Report each line of the material below that contains the string "Point", copying every such line in full. Case counts.
*** Data for this exercise ***
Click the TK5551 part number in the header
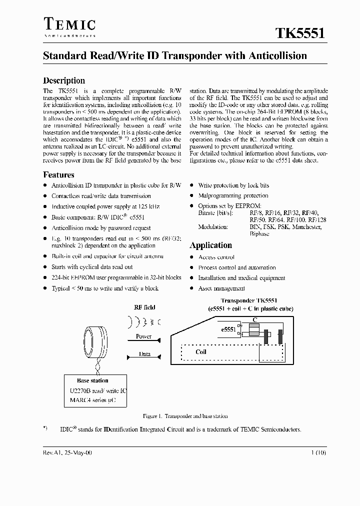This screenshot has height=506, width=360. [301, 33]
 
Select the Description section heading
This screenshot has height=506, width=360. [64, 80]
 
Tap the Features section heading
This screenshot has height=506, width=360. [58, 175]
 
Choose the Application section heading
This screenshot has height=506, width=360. [210, 246]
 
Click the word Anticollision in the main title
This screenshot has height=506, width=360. [278, 56]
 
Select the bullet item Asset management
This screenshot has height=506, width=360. [222, 288]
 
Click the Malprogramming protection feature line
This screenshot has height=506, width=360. [233, 196]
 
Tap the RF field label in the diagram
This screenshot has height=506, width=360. [144, 308]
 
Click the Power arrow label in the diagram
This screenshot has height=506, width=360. [144, 336]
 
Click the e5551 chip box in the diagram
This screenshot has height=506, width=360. [228, 330]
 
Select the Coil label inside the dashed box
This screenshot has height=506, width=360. [200, 352]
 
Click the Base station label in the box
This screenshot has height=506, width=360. [92, 380]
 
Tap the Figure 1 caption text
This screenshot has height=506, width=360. [186, 416]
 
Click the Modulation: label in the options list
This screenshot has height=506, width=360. [213, 227]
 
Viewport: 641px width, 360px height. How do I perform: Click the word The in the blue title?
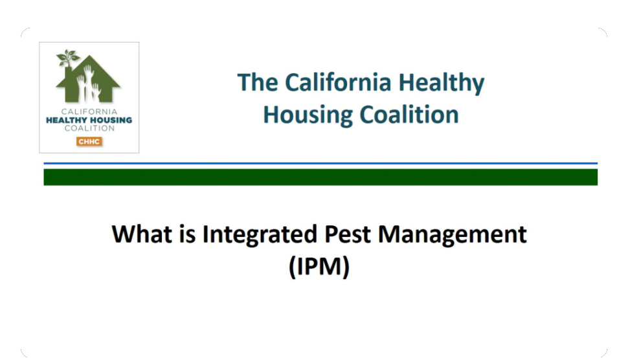(x=257, y=82)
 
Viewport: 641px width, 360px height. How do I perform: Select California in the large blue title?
(x=338, y=82)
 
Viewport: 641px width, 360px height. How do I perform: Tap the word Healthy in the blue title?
(x=442, y=84)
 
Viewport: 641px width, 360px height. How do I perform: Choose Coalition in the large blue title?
(x=409, y=115)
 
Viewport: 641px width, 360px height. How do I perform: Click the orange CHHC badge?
(x=89, y=141)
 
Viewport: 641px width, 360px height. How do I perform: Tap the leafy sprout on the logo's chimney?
(x=67, y=57)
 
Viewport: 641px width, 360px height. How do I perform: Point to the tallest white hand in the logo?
(x=88, y=82)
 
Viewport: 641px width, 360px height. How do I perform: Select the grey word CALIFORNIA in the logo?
(x=89, y=111)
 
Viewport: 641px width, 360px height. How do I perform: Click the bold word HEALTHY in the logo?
(x=66, y=120)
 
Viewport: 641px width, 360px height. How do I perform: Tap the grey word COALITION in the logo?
(x=89, y=128)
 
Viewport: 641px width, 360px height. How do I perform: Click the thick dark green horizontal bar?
(x=320, y=177)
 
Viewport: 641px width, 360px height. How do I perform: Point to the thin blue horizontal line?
(x=320, y=163)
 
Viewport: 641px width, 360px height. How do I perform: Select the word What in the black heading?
(x=142, y=234)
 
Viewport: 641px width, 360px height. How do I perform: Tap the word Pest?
(x=347, y=234)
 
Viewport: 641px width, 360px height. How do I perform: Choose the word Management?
(x=452, y=236)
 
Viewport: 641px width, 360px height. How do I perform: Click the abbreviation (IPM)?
(x=319, y=267)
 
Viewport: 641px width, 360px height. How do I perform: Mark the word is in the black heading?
(x=187, y=234)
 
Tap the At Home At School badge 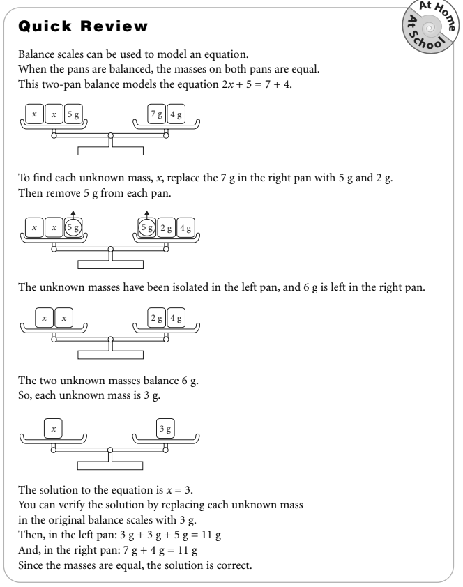click(x=425, y=26)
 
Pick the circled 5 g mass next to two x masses click(x=73, y=226)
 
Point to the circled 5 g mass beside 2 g click(x=146, y=226)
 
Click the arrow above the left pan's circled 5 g click(x=73, y=213)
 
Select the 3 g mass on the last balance click(x=165, y=429)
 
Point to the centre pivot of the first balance click(x=110, y=134)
***
*Task output*.
Viewport: 641px width, 360px height. How do I perform: Point to the tallest white hand in the logo?
Viewport: 641px width, 360px height. How do I perform: Point to the thin blue horizontal line?
Point to the circled 5 g mass beside 2 g click(x=146, y=226)
Point to the centre pivot of the first balance click(x=110, y=134)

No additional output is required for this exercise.